In reality, the likelihood you would be interpreting a specific 95% CI in the context of absolutely no information about the experiment at all is so small as to be irrelevant, and this is why it is important we dispel the notion that the probability that a single given 95% CI automatically has a 95% probability of containing the true result. This subjective probability statement is heavily influenced by what we already know, or believe to be true.
What DOES a 95% CI mean?
This is a very difficult question and is even a point of much discussion amongst statisticians. I will not claim some infallible truth to the meaning of a 95% CI, but will try to explain some important philosophical and technical points on its interpretation.
It is true that a 95% CI has the long run characteristic of 95% of them containing the true result under repetition - but this phenomenon is almost a distraction, because as we’ve seen, it is almost irrelevant in interpreting any particular 95% CI. The purpose of a 95% CI is simply to give a range of potential true effects which would be compatible with your observed data.

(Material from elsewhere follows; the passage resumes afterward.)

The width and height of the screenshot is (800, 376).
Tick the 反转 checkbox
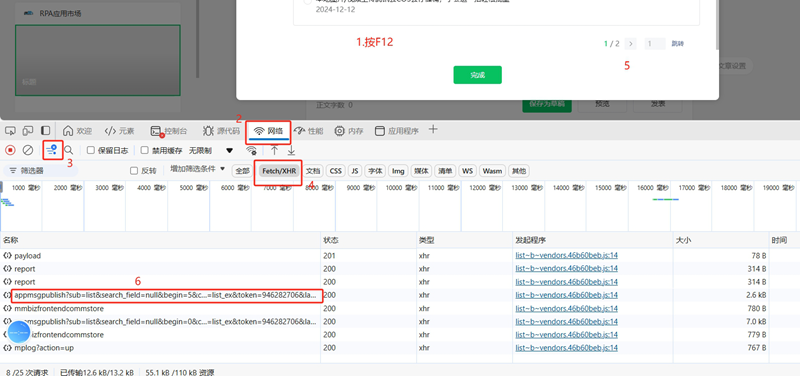(134, 170)
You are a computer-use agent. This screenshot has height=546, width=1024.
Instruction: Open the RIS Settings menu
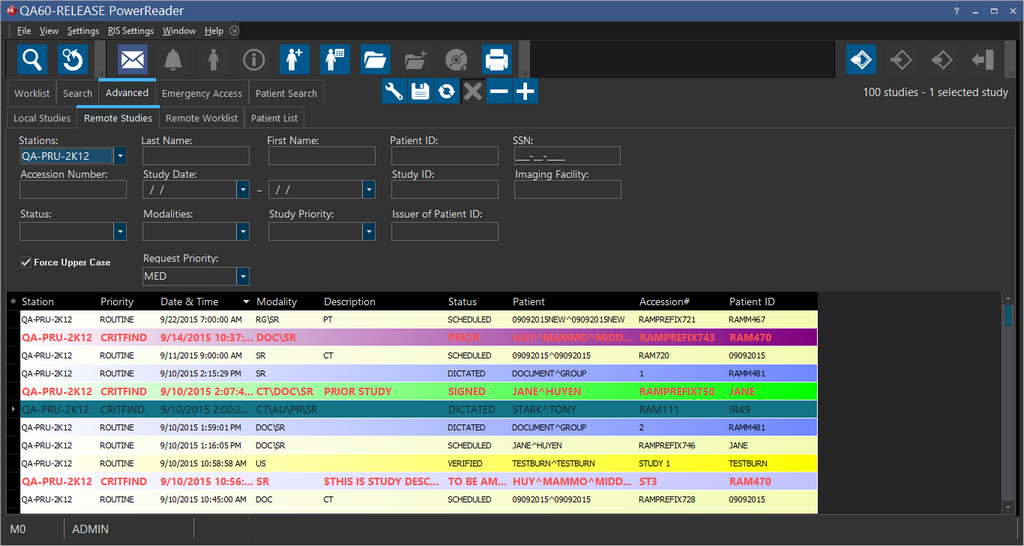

The technical way to understand this range, is to imagine the hypothesis you are testing is: The true effect is equal the point estimate you observed. The P value for the point estimate would then be 1 (that is, under repetition, you would expect 100% of the observed results to be as, or more extreme than the point estimate - because it is the true effect). The 95% CI then spreads out to either side until it reaches the results which would have a P value of 0.05 (that is, if the true effect is your point estimate, then which result (or more extreme) would you expect to observe 5% of the time or less). These results either side of the point estimate give you your 95% CI.
This technical explanation may sound confusing, and is not intuitive. To expand more on this point you can read some excellent papers:
Rafi et al 2020: Semantic and cognitive tools to aid statistical science: replace confidence and significance by compatibility and surprise
Amrhein et al 2022: Discuss practical importance of results based on interval estimates and p-value functions, not only on point estimates and null p-values
It is perhaps not so important to get hung up on the precise technical aspects of a 95% CI, but to consider it more generally as an indication of uncertainty. It is simply the range of effects which are most compatible with the data you have observed.
For further reading, an excellent “Head to head” discussion from The BMJ can be read here:
Gelman and Greenland 2019: Are confidence intervals better termed “uncertainty intervals”?
Conclusion
If some of this has made your head hurt, don’t worry. The specific nuts and bolts are not too important as long as you can take away the following important points
In the long run under multiple repetitions, 95% of 95% CIs will contain the true effect
The subjective probability of a particular 95% CI containing the true result is not automatically 95%, as it is influenced by what you already knew to be true before the experiment
A 95% CI is providing a range of results which are most compatible with the data you observed in the experiment, and is an important indicator of uncertainty around the point estimate
Thank you, very enlightening. So do we need to also pay attention to how wide this 95%CI is or just to whether it crosses the 1 as we usually do?
Really interesting. Are there theories or explanations for the basis in the gap between the CI and the subjective probability? Is it tied to the experimental design?